China has already built a railway line serving Tibet.
China's railways minister, Liu Zhijun, is expected to visit Tehran this week to finalize the plans.
"The final document of the contract has already been signed with a Chinese company and the Chinese minister will visit Iran on September 12 to ink the agreement," said Hamid Behbahani, the Iranian railway minister.
Nicklas Swanstrom, the executive director of the Central Asia-Caucasus Institute at Johns Hopkins University, told The Telegraph that the contract to build the line was the first step for China to create an entire rail infrastructure for central Asia, allowing vital access to Iran's port of Chahbahar on the shores of the Persian Gulf, and could also eventually give China a vital overland freight route to Europe.

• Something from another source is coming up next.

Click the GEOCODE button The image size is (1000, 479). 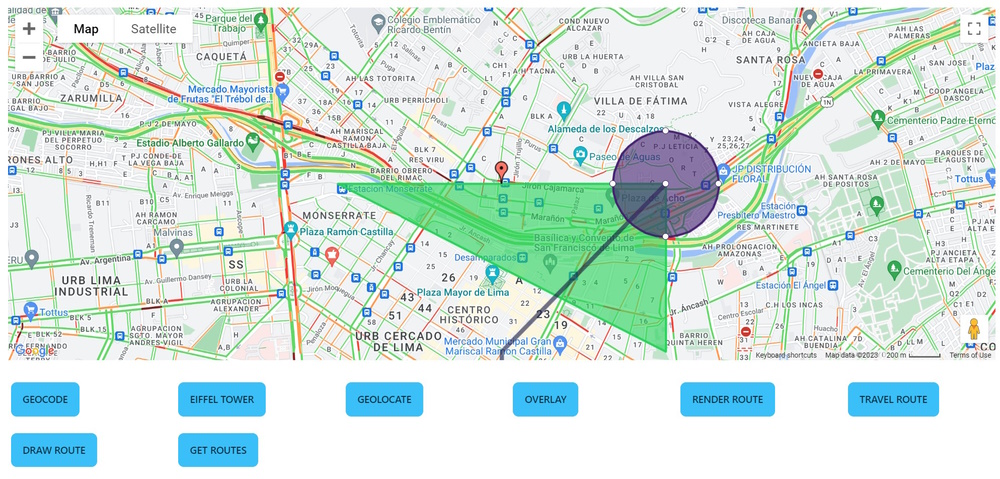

"For China, it could cut the cost of transporting goods to Europe," said Swanstrom.
The route could eventually link Iran with Iraq and even Syria as part of a Middle Eastern corridor that would benefit the 5,000 Iranians who make pilgrimages each day to the holy cities of Najaf and Karbala in Iraq.
"It also makes political sense, because while technically the U.S., Europe or Russia could block China's sea routes, it would also have a land route. And by tying your neighbor's infrastructure to you, it brings them closer," Swanstrom added. "It decreases Russia's influence in the region, and definitely decreases the influence of the U.S. and Europe."